Introduction to Three Dimensional Geometry — Mathematics Class 11 Notes (CBSE & HBSE)
Free NCERT Mathematics notes for Introduction to Three Dimensional Geometry (Class 11) on Siksha Sarovar, aligned to CBSE and Haryana Board (HBSE). This chapter is broken into 3 topics with clear explanations, formulas, solved examples and board-pattern practice — free to read, no sign-up required.
Board exam focus — Introduction to Three Dimensional Geometry (CBSE & HBSE)
Extends Cartesian plane to space: coordinate triple (x, y, z), distance, and section formula in 3D. CBSE expects 4–5 marks; HBSE 3–4 marks. Short, formula-heavy.

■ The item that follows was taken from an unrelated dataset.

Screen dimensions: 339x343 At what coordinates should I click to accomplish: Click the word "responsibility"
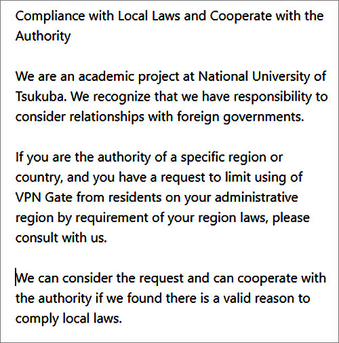(273, 97)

Coordinate System & Octants
Three Mutually Perpendicular Axes
Three axes — x, y, z — meet at origin O at right angles, forming three coordinate planes:
| Plane | Equation |
|---|---|
| xy-plane | z = 0 |
| yz-plane | x = 0 |
| zx-plane | y = 0 |
A point P in space is uniquely represented by an ordered triple (x, y, z).
Octants
Three planes divide space into 8 octants (vs 4 quadrants in 2D):
| Octant | x | y | z |
|---|---|---|---|
| I | + | + | + |
| II | − | + | + |
| III | − | − | + |
| IV | + | − | + |
| V | + | + | − |
| VI | − | + | − |
| VII | − | − | − |
| VIII | + | − | − |
Coordinates of Special Points
- Origin: O(0, 0, 0).
- A point on x-axis: (x, 0, 0).
- A point on y-axis: (0, y, 0).
- A point on z-axis: (0, 0, z).
- A point on xy-plane: (x, y, 0).
Coordinate Axes vs Coordinate Planes
- Two perpendicular planes meet in an axis (e.g. xy ∩ xz = x-axis).

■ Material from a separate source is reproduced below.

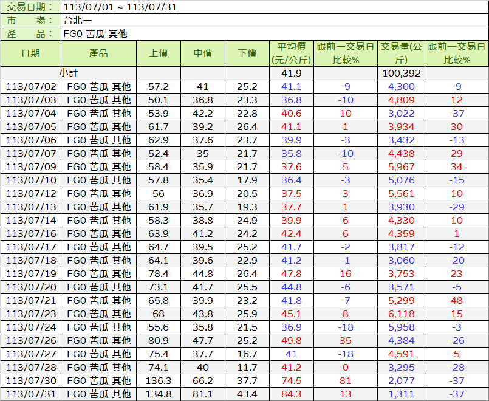Image resolution: width=489 pixels, height=401 pixels.
Task: Select the 平均價(元/公斤) column header
Action: tap(292, 53)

- All three planes meet at the origin.
Distance from Coordinate Planes
From point P(x, y, z):
- Distance from xy-plane = |z|
- Distance from yz-plane = |x|
- Distance from zx-plane = |y|
Distance from Origin
OP = √(x² + y² + z²).
Right-Hand Rule
The positive directions follow the right-hand rule: thumb → x, index → y, middle → z. This is the standard convention.
CBSE Tip: Always state which octant a point belongs to, identifying signs of x, y, z separately — that locks in the answer.
Distance Formula in Three Dimensions
Distance Between Two Points
For points A(x₁, y₁, z₁) and B(x₂, y₂, z₂): AB = √[(x₂ − x₁)² + (y₂ − y₁)² + (z₂ − z₁)²].
Derived by applying Pythagoras twice — once in xy-plane and once vertically.
Distance Properties
- AB ≥ 0; equality iff A = B.
- AB = BA (symmetric).
- AB + BC ≥ AC (triangle inequality).
Collinearity Test (3D)
Three points A, B, C are collinear iff the sum of two of the three pairwise distances equals the third (longest):
- AB + BC = AC (if B is between A and C), or any cyclic version.
Equidistant Points
If P is equidistant from A and B in 3D, P lies on the perpendicular bisector plane of segment AB.
Sample Computations
- Distance from (1, 2, 3) to (4, 6, 3) = √(9 + 16 + 0) = 5.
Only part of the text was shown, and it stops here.